Why would a decision maker such as Amazon earn different profit if it builds a headquarters in different locations?

1. the rent it pays per square foot will vary across locations.
2. the tax breaks it receives will vary across locations
3.  the human capital it can hire will require different "combat pay" in different locations.  In a beautiful city, Amazon can lure and retain talent at a lower wage than if it chooses to locate its headquarters in a humid, dangerous place.
4.  If Amazon is energy intensive or water intensive in producing output, it will think through what its operating costs will be from being headquartered at each  location.
5. If the executives have families, the executives will think about what city specific schools their kids will attend, what city specific jobs and activities their spouses will participate in (the co-location problem), they will think about what city specific restaurants and country clubs they will participate in (the consumer city).  The executives will care about climate and quality of life because leisure time will mainly be consumed in the hq city.   Bottom line, in a nicer city --- Amazon can pay less and retain and recruit talent.  The area's attributes are part of the total compensation package.  Sherwin Rosen taught me this 30 years and this is the heart of my quality of life research (see this and this).

If the firm expects to spend at least 30 years at this location, it must not only collect information on #1 to #5 today but also form an expectation of each of these attributes over the next 30 years.  The econometrician studying this firm must form a model of the firm's expectations of how these atributes will evolve over time. If the econometrician is lazy and assumes that the firm believes that cities never change then the econometrician will mis-specify what information the decision maker actually used.  This is why the rational expectations approach became so popular because it provided an intellectual justification for the "symmetry" between the decision maker and the researcher studying the decision maker.  For example, if Amazon believes that climate change will make Nashville 120 degrees in summer by the year 2023 but the econometrician assumes that Nashville's average temperature each summer never changes, the econometrician will over-estimate the probability that Amazon chooses to place its HQ in Nashville.

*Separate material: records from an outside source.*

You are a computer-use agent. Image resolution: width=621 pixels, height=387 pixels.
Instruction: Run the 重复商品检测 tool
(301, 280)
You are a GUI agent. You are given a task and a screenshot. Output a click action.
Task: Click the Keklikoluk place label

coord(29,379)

This brief sketch highlights the challenge for an econometrician who seeks to quantify the relative importance of these 5 factors in determining a billion dollar firm's choice of place.

Now, if the econometrician has the data on what is each firm's set of "finalist"locations (i.e chicago, Nashville), and observes which location each firm chooses for its new HQ and if the econometrician observes a vector of city attributes (see #1 to #5 above), the researcher can estimate a MacFadden conditional discrete choice model to recover estimates of the marginal coefficients on attributes #1 to #5.  This is a revealed preference approach as the econometrician seeks to recover the decision maker's priority list (i.e. is #1 more important than #5 in determining locational choice?).

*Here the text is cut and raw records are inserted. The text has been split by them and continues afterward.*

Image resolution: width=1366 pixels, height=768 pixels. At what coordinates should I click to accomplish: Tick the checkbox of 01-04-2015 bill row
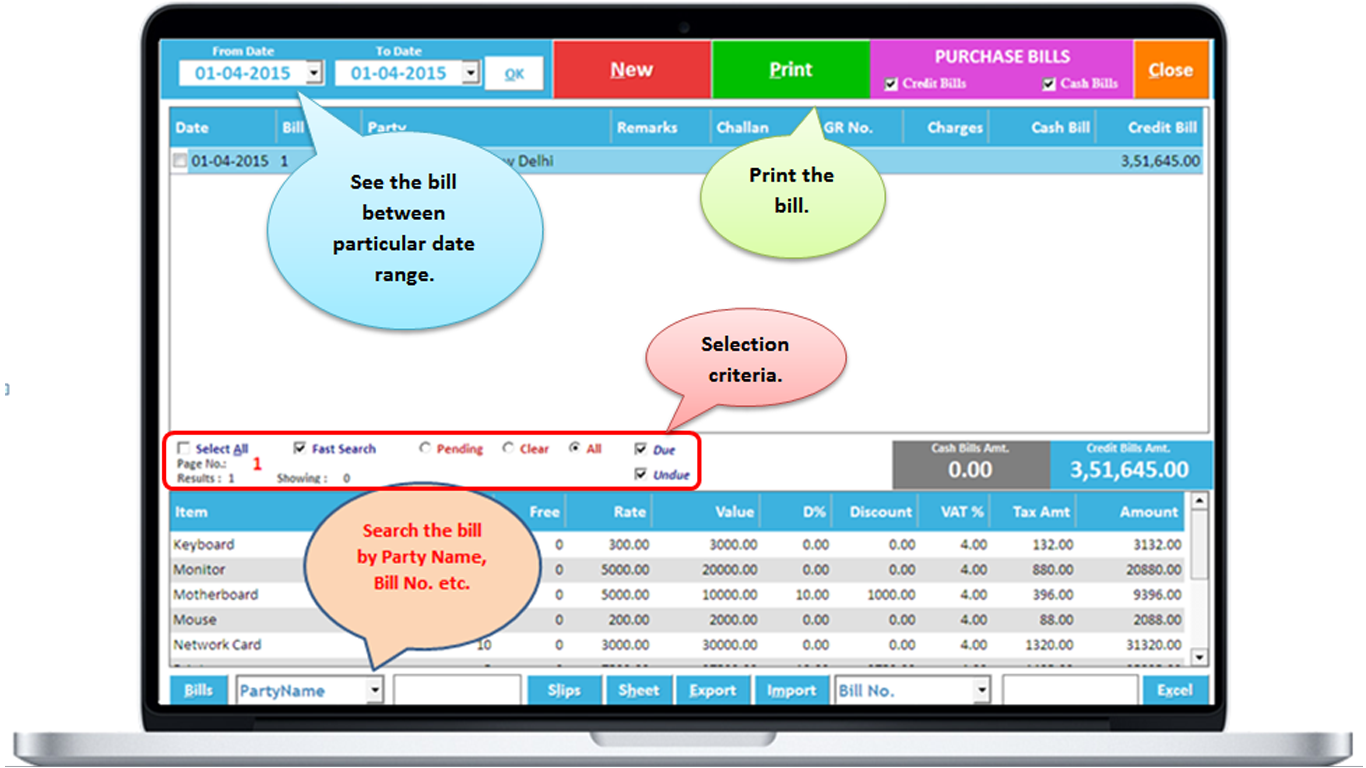pos(180,161)
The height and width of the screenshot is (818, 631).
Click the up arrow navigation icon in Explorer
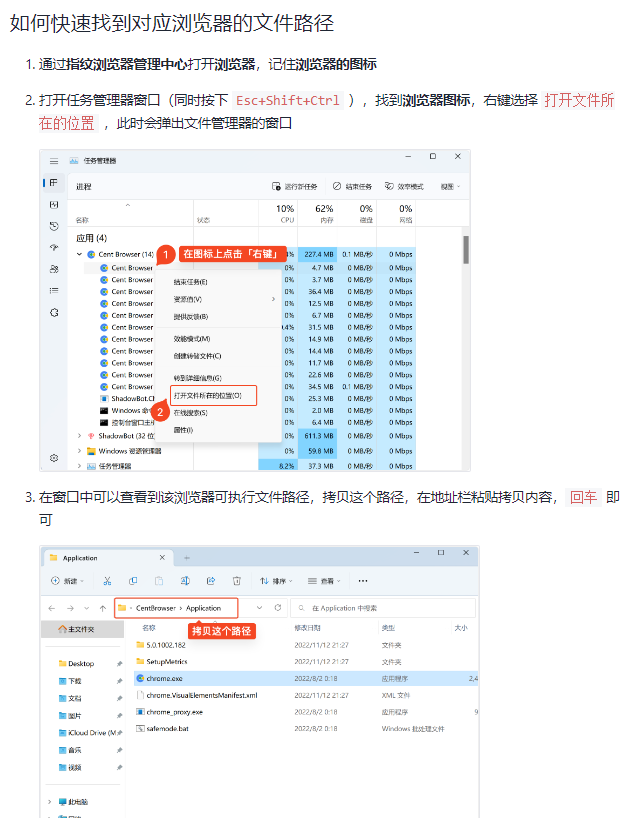coord(102,607)
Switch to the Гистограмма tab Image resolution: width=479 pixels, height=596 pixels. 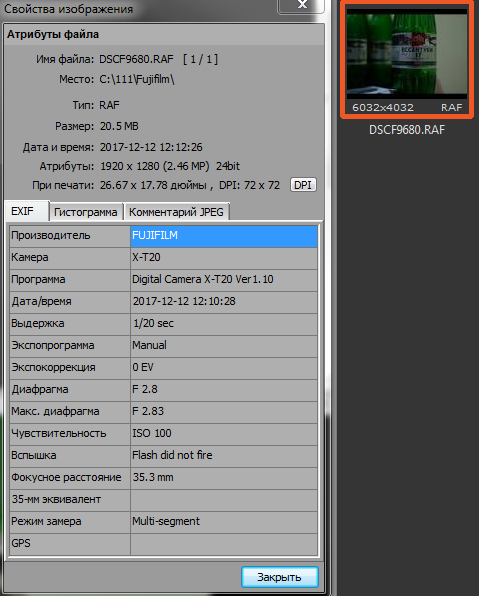point(86,212)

The econometrician would face the challenge that there aren't that many Amazons choosing where to go.  A referee might also say that there is so much heterogeneity that you can't pool different companies together because every company has different weights that it places on factors #1-#5 above. In this case, the ambitious econometrician could not estimate this statistical model.

But, if you can't estimate this model;  then we will never know if Chicago "overpays" to recruit Amazon.  Why?  The key counter-factual is whether in a probabilistic sense; would Amazon have still been likely to have chosen Chicago in the absence of great tax incentives? If the answer is "yes", then Chicago overpaid.  In this case, Amazon wasn't at the Margin.  But, we will never know this if we don't estimate the model above that provides a quantitative metric of how leading companies tradeoff the factors listed above.